Running and Scaling a FastAPI ML Inference Server with Kubernetes

A guide on scaling your model's inference capabilities.

Dec 26, 2023

Photo by Fausto García-Menéndez on Unsplash

Running and scaling Machine Learning models is a complex problem that requires consulting and experimenting with lots of solutions.

In this tutorial, let’s look at a way to make the process easier with less moving parts using the following tools:

FastAPI to build our inference API, and
Ray Serve to make our API automagically scalable on a locally running Kubernetes cluster.

Let’s get started!

Building a Face Detection model

We’ll be using the open source Deepface library to perform face detection and extraction on a given image.

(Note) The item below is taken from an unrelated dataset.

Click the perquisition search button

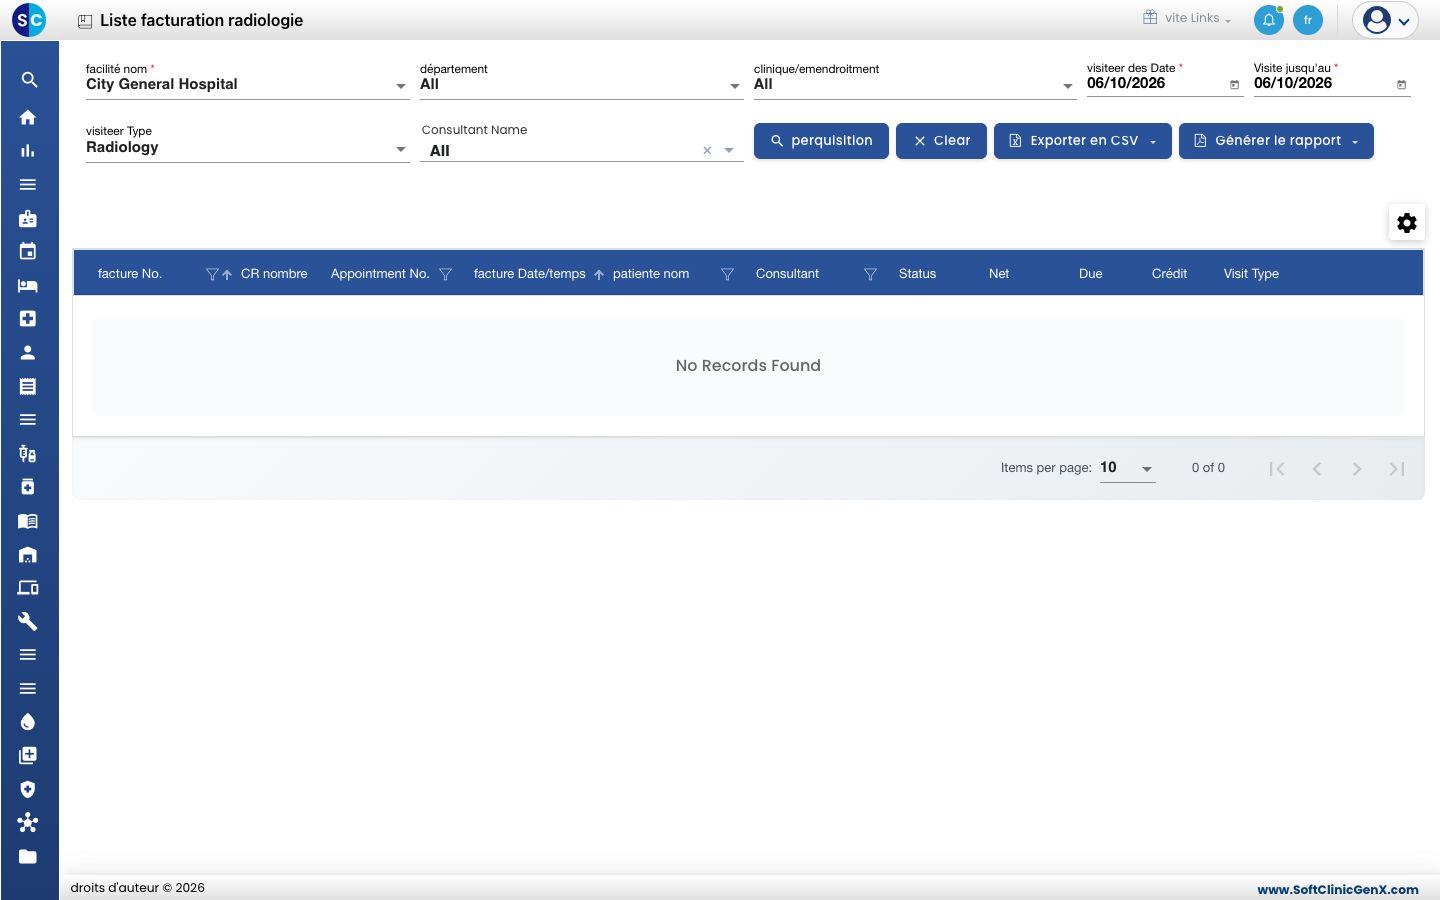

A simple function called detect_face will take an image URL as a parameter and:

download the image using requests
read the image using PIL
convert the image into a numpy array and finally,
Perform face detection on the image

We’ll get an output consisting of the coordinates of the faces detected in the given image.

Sounds sweet and simple? Here’s the implementation:

def detect_face(self, img_path: str):
        # Run inference
        response = requests.get(img_path, stream=True)
        if response.status_code == 200:
            image_bytes = BytesIO(response.content)
            image_pil = Image.open(image_bytes)
            img_np = np.array(image_pil)
            response = DeepFace.extract_faces(img_path=img_np, detector_backend="mtcnn")        
            self.logger.info("Output done.")
            output = []
            for index, face in enumerate(response):
                output.append(response[index]['facial_area'])
            return output

Building the Inference API using FastAPI and Ray

Ray has a fantastic integration with FastAPI that allows us to use a few decorators to automatically scale the API:

from io import BytesIO

from fastapi.responses import JSONResponse
from deepface import DeepFace
from fastapi import FastAPI
import numpy as np
from PIL import Image
from ray import serve
import requests

from logger import Logger


app = FastAPI()

@serve.deployment(num_replicas=2, ray_actor_options={"num_cpus": 0.5, "num_gpus": 0})
@serve.ingress(app)
class FaceDetector:
    def __init__(self):
        # Load model
        self.logger = Logger(module="FaceDetector")
        self.logger.info("Initialized model.")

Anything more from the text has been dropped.